Weight of Evidence is key in scorecard modeling projects because it helps to determine how well particular attributes are at separating good and bad accounts – our binary target variable. WOE measures this on a category-by-category basis, and compares the proportion of good accounts to bad accounts at each attribute level of the predictor variable.
Consider an example of a FICO score. Using decision trees the FICO score is divided into 10 groups that are “optimized” based on their ability to predict loan defaults in the same way as the previous examples. As shown in Figure 3, there are people who did and did not default in each group. WOE is a simple way of comparing these two groups by calculating the log of the ratio between the proportion of good loans and bad loans. In the example histogram (Figure 4), the red bars represent the proportion of bad loans within the total population. In this example, 14% of all people with a FICO score of less than 610 defaulted on a loan. In contrast, 4% of all people who did not default on a loan (blue bar) had a FICO score of less than 610.
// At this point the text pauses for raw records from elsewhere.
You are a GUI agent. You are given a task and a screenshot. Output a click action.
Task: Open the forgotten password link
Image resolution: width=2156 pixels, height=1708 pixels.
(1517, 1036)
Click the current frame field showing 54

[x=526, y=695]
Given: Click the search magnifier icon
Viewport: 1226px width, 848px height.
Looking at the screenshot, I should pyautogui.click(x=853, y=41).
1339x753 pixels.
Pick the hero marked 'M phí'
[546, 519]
With a WOE calculation, negative numbers demonstrate that bads outweigh goods, while positive numbers demonstrate that goods outweigh bads. The larger the WOE, the better that category will predict your target variable (e.g. good loans). This technique is also great for handling missing data, for example, if someone didn’t report their FICO score. With scorecards those individuals get their own category. In fact, as shown in Figure 5 we can say that people who did not report their credit score look a lot like those who have a FICO score around 630-653.
The scorecard is typically built on a logistic regression model where the original inputs are replaced by the WOE calculation. Essentially, the WOE column in Figure 3 now becomes the input to your model. This is done for every variable so your model is full of WOE representations of variables treated as continuous. You are converting a continuous variable into a categorical variable, assigning a value for each category, and then treating it as numeric variable again. But that numeric variable is no longer “age is 25” or “income is $20K”; rather, it is the propensity to default, represented by each individual category.
So why go through all of this math if we are still going to use a logistic regression? Because all of the variables are now on the same scale. Therefore, the coefficients from the logistic regression model can be used to directly compare which variables have more “influence” on the outcome. The further from zero, the more important the variable is to the model outcome.
The final step in our example is to determine the ranking system for each FICO group. Using the coefficients from the logistic regression plus the WOE we can calculate the scores (points) for each category. The points for each category of a variable are calculated by multiplying each variable’s coefficient by the WOE values for each category followed by a couple of adjustment factors to get the scaling of the scores down. These scaling factors help define the range of possible values for the scorecard. For example, a person with a FICO score of 757 would score 123 points as shown in Figure 6. This point value is added to the points for the other characteristics that comprise the overall credit score to determine their loan eligibility.
Although this process includes a lot of technical detail, the result is a model outcome that can be easily interpreted – the gold that we all search for in modeling. Empirical studies have shown that logistic regressions and scorecard models that use logistic regression have the same predictive power. You get improved interpretability, the same predictive power, and can easily handle outliers and missing values. Now that scores high in my book! Or model. Whichever you prefer.